The scent fingerprint
Weighted by intensity across 10 accords.
Every perfume in Sillage is represented as a distribution across canonical accord slugs — a lingua franca for scent. Two fragrances with overlapping fingerprints are scent-twins, even if they share no literal note.
- Fresh50
- Rose50
- Woody50
- Tropical
The note pyramid
- Magnolia
- Lychee
- Violet
- Musk
By the editors · 2 min readMagnolia opens with a creamy, lemon-tinged creaminess that feels like chilled custard. Lychee rides on top, adding a translucent, rose-water sweetness that keeps the white floral from turning heavy.

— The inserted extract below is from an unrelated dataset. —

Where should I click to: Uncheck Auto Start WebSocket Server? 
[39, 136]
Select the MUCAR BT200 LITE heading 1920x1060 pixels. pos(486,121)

Violet lands in the heart as a cool, suede-like puff of pastel dust, softening the fruit and flower into a single powdery haze. The base stays clean: white musk sheathes everything in thin cotton, stretching the accord so the scent hovers just above skin rather than settling into it. Wear it through a warm afternoon and the lychee fades first, leaving a quiet violet-musk skin veil that smells like freshly laundered linen dried in a breeze. Projection stays polite, arm-length at best, making it office-safe through spring and summer.
Scent twins
Factual metadata (name, house, year, notes) is seeded from public datasets. The editorial reading and scent fingerprint are written by Claude against our house style — none of it is scraped prose. Read our methodology.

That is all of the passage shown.